● **Data provided**
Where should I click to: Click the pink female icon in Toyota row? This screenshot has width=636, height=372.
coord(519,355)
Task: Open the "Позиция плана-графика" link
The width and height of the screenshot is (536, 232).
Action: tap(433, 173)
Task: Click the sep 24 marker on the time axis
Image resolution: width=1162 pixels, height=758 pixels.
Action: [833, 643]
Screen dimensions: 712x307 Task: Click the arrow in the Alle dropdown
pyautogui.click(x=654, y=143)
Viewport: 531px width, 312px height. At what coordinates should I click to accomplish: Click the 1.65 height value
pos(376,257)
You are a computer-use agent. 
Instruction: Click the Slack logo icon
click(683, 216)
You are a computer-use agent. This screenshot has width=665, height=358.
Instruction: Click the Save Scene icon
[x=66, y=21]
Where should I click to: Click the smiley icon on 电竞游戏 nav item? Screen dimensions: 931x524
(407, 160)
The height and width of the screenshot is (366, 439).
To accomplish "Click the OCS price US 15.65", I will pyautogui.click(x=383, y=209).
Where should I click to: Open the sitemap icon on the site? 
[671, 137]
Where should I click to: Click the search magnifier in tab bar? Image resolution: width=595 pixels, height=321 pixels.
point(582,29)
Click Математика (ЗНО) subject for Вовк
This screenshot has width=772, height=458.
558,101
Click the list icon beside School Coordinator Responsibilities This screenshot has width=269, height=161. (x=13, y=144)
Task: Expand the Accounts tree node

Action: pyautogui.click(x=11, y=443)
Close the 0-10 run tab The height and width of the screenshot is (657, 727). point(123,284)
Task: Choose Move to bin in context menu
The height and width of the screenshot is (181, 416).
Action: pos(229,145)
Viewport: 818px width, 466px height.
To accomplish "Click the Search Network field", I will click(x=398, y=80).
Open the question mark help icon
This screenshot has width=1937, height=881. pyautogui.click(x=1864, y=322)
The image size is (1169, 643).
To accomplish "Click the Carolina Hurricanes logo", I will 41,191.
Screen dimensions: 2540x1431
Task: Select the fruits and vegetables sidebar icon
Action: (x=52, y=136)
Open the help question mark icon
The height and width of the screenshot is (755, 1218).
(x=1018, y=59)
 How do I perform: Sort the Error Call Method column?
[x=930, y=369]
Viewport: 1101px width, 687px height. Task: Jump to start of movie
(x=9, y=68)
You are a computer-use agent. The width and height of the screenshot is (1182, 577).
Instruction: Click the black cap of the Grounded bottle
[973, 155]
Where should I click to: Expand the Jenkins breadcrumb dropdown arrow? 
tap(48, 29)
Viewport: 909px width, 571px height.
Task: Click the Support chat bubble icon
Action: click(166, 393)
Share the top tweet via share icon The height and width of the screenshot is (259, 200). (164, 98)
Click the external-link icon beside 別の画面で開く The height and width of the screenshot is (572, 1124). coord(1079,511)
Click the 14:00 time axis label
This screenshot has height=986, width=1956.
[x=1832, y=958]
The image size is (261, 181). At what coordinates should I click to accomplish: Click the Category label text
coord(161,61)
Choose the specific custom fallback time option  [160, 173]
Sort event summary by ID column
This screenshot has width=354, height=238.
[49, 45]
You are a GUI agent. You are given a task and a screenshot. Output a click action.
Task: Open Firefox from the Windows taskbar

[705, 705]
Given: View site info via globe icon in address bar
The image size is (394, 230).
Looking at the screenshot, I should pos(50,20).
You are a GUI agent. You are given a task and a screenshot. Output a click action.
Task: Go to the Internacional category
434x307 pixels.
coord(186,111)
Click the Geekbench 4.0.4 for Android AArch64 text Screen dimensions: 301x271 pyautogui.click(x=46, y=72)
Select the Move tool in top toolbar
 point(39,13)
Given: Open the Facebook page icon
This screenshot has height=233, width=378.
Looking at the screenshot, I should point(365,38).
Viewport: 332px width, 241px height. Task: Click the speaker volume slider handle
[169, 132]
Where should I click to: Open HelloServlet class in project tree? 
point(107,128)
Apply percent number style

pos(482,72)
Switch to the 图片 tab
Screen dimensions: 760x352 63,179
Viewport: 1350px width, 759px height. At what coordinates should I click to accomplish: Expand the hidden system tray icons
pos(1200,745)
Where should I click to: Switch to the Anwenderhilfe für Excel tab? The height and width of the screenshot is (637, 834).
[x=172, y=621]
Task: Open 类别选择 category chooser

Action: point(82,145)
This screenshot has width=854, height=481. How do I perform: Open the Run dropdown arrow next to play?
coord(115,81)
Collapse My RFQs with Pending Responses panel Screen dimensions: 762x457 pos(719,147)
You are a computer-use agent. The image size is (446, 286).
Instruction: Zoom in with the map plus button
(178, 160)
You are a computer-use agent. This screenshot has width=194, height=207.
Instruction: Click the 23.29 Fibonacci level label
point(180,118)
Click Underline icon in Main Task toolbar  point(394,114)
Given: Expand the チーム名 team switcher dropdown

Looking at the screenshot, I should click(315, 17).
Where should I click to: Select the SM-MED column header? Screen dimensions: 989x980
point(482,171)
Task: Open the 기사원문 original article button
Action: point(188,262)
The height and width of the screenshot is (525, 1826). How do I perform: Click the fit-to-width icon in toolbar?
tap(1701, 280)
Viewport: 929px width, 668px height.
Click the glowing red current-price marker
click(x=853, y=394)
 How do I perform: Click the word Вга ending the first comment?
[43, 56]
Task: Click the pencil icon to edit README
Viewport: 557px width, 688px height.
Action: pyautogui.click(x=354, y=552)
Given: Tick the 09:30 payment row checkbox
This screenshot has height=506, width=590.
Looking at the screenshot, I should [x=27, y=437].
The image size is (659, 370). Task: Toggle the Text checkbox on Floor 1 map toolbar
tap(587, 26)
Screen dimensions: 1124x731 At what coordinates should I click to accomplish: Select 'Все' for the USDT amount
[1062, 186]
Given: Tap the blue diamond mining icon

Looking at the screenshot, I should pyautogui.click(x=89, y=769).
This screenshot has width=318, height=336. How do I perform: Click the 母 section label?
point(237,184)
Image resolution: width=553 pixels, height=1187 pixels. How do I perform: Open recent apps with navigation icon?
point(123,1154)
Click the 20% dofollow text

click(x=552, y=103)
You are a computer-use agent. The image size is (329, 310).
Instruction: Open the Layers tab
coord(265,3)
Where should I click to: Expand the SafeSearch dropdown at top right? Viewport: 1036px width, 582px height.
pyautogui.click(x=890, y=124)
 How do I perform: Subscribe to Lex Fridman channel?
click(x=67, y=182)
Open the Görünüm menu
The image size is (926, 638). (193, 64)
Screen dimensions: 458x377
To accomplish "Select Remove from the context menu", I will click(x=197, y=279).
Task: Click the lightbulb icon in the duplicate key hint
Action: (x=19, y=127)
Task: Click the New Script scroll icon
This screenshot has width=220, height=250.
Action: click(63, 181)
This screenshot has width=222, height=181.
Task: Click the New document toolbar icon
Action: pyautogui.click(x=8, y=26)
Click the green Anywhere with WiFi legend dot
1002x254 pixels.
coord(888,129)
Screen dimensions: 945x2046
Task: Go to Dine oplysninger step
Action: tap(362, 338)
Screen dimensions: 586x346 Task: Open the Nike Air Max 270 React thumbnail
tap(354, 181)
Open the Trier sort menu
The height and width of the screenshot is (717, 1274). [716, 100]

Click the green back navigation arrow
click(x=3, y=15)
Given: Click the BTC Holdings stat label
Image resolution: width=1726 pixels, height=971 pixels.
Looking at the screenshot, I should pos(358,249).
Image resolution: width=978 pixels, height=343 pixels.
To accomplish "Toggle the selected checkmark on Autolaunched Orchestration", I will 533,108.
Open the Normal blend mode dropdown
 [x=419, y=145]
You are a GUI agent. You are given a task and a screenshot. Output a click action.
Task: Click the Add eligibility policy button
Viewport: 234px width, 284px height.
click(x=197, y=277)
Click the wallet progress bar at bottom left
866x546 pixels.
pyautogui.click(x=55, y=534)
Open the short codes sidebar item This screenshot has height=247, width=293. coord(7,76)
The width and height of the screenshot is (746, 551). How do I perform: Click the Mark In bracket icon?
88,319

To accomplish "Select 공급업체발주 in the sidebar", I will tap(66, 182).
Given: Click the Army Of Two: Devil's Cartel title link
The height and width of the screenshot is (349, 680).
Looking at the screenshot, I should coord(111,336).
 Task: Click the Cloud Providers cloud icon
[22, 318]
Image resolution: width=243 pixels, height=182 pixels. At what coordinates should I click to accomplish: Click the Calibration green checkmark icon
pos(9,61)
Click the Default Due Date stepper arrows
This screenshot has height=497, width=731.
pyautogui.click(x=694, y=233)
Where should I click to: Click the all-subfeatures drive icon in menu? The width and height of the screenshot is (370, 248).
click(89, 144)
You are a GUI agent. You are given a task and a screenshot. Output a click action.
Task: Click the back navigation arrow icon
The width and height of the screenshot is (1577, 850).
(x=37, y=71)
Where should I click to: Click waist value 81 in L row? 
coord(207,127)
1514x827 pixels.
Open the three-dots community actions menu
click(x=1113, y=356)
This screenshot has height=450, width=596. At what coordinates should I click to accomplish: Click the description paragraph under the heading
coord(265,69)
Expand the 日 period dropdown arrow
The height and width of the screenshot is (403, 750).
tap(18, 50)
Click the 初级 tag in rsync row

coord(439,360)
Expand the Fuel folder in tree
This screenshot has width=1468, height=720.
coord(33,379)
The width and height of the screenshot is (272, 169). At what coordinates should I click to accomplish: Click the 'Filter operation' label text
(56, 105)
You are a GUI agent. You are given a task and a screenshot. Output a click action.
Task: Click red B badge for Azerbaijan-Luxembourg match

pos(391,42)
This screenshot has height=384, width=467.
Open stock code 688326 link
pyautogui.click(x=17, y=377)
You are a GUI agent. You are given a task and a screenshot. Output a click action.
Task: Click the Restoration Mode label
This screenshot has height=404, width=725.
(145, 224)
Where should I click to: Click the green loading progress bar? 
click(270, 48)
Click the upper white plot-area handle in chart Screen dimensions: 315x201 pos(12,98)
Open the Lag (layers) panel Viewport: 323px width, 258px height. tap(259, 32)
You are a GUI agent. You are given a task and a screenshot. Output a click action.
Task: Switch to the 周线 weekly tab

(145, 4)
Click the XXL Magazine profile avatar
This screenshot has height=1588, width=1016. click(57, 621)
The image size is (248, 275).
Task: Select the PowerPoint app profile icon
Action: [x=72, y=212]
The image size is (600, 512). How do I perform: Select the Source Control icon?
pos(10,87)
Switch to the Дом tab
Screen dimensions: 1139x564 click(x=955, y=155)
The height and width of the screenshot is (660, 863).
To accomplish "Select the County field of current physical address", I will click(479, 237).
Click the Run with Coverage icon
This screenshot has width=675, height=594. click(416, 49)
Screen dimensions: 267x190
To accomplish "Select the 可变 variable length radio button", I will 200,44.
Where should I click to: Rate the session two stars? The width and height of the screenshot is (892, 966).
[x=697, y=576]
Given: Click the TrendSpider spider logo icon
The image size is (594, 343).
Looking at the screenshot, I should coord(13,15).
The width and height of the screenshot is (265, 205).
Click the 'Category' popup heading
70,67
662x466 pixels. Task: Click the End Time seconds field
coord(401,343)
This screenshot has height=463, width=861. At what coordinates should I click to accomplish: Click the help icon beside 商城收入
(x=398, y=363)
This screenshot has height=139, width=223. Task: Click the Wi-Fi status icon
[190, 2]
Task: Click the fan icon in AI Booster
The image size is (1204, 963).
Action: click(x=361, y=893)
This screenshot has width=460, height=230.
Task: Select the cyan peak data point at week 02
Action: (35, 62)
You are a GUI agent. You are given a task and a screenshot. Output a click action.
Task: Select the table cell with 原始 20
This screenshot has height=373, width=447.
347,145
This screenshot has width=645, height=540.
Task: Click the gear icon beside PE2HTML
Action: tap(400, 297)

● **Task**
Counting only lines that hold the string "address", how many are there in the listing above? Give that number by itself.

● **Written answer**
2